The iconic Boundary Waters Canoe Area has received some support from the feds as they have denied lease renewal requests from a mining company.
Minnesota's Boundary Waters Canoe Area Wilderness (BWCAW) is one of the true large wilderness areas in the Midwest. Human traffic is strictly regulated and the area has remained virtually as pristine as it was over 50 years ago when congress first designated it as a national treasure.
The area just received a nod to continued protection as both of the departments of the Interior and Agriculture issued a joint decision to deny, at least temporarily, the application for renewal of two mining leases in the BWCAW watershed.
"Today's best available science is helping us understand the value of the land and water and potential impacts of development in places like the Boundary Waters," said U.S. Secretary of the Interior Sally Jewell. "This is the right action to take to avoid irrevocably damaging this watershed and its recreation-based economy, while also taking the time and space to review whether to further protect the area from all new mining."
Agriculture Secretary Tom Vilsack echoed Jewell's comment by also citing the economic impact to the region of the BWCAW:
"The Boundary Waters is a natural treasure, special to the 150,000 who canoe, fish, and recreate there each year, and is the economic life blood to local business that depend on a pristine natural resource. I have asked Interior to take a time out, conduct a careful environmental analysis and engage the public on whether future mining should be authorized on any federal land next door to the Boundary Waters."
The Agriculture Department's U.S. Forest Service denied the renewal of two mineral leases presented by Twin Metals Minnesota, which have been held by the company since 1966. The leases expired and were renewed in 2004. Twin Metals again reapplied for their renewal in 2012. The feds held two listening and feedback sessions this past summer, during which they received over 30,000 comments from both sides of the issue.
While no mining has been attempted since the original date of issuance, the leases would have allowed for the mining of copper, nickel and other minerals from the leased lands.
The leased lands are located within three miles of the BWCAW. Environmental contamination of the surrounding watershed was claimed by the Forest Service as a key concern in making their decision to deny the leases. Such mines have a history of acid drainage into the surrounding ecosystems and could adversely impact aquatic life and fisheries, and subsequently, the local economies that depend on them.
The Washington Post indicates that, "The wilderness area, which spans nearly 1.1 million acres along the Canadian border, is one of the most visited of its kind in the United States. It boasts lakes and streams dating from the Pleistocene Epoch, 100 species of migratory birds and an active fishery."

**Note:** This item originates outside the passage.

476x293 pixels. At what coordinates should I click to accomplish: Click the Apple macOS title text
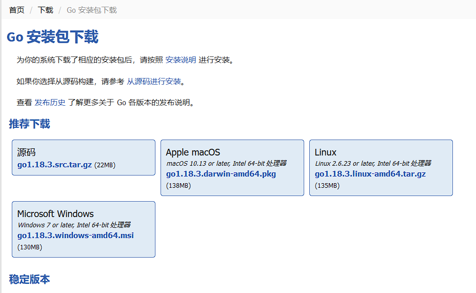point(193,152)
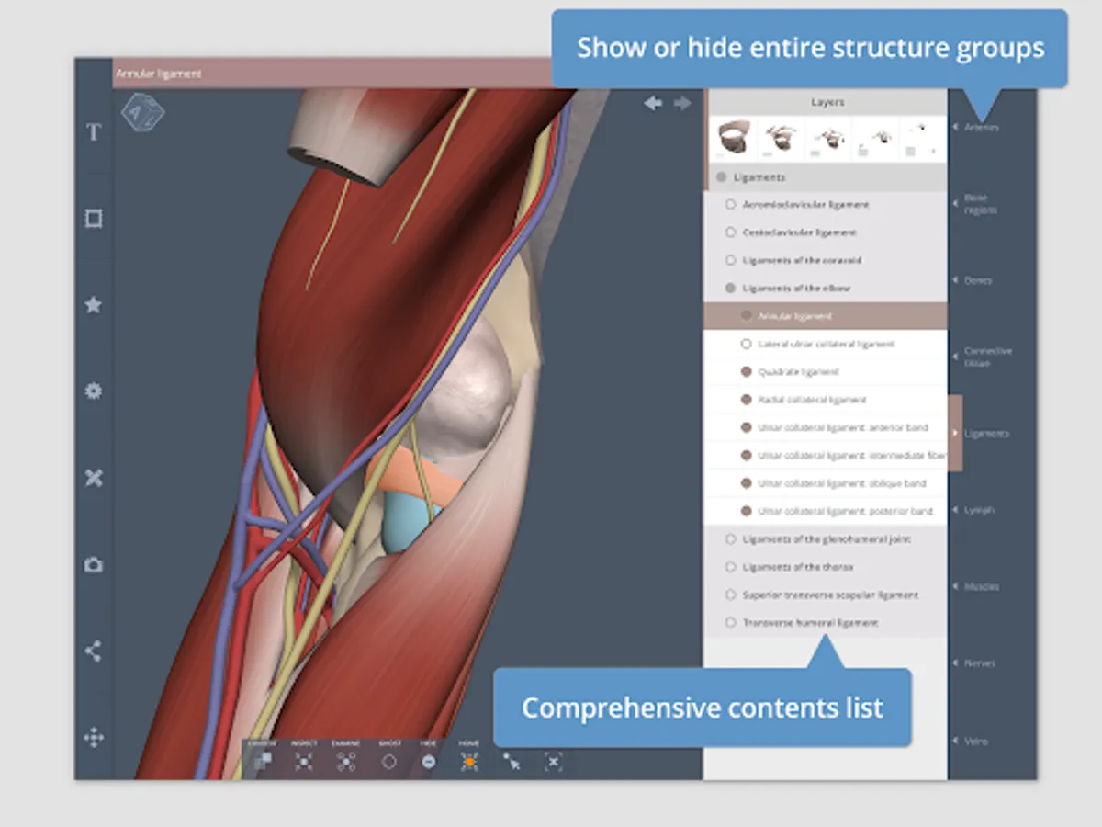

Twin Metals, however, expressed its disappointment with the decision, stating:
"If allowed to stand, [they] will have a devastating impact on the future economy of the Iron Range and all of Minnesota, eliminating the promise of thousands of good-paying jobs and billions of dollars in investment in the region. Further, this unprecedented decision is contrary to the overwhelming majority of local and regional citizens and communities who support mining and believe mining can be done responsibly in this region."
There is some wiggle room in the decision. Firstly, there is a two-year "time out" during which the leased lands are segregated and an environmental analysis is conducted. During this period of segregation the BLM and the Forest Service will determine, based on the environmental analysis as well as input from multiple public sources, if the lands should be withdrawn for a period of 20 years.
The Department of the Interior admitted that they "can only withdraw these lands for a maximum of 20 years. Only Congress can legislate a permanent withdrawal."
Many environmental groups, as well as sportsmen's organizations, expended considerable effort to oppose the renewal of the mining leases. Backcountry Hunters and Anglers, for example, celebrated the Agriculture and Interior decision to deny the mining leases.
"The Boundary Waters are one of the nation's most iconic landscapes. To even consider defiling this pristine watershed is ludicrous. We thank the Obama administration for taking bold action in support of the Boundary Waters, and we look forward to working with the Trump administration to conserve this irreplaceable region in perpetuity."
However, others are not pleased with the decision. Rep. Rick Nolan (R-Minn.) said that "Minnesota's Iron Range got a real slap in the face and a punch in the gut by Washington bureaucrats."
"This law established the area as predominantly non-motorized, taking millions of acres of lands out of valuable production," Nolan said. "The law explicitly reserved lands outside of the wilderness in the Superior National Forest for forestry, and management plans were established that included mining and mineral exploration, which was designated a 'desirable activity'."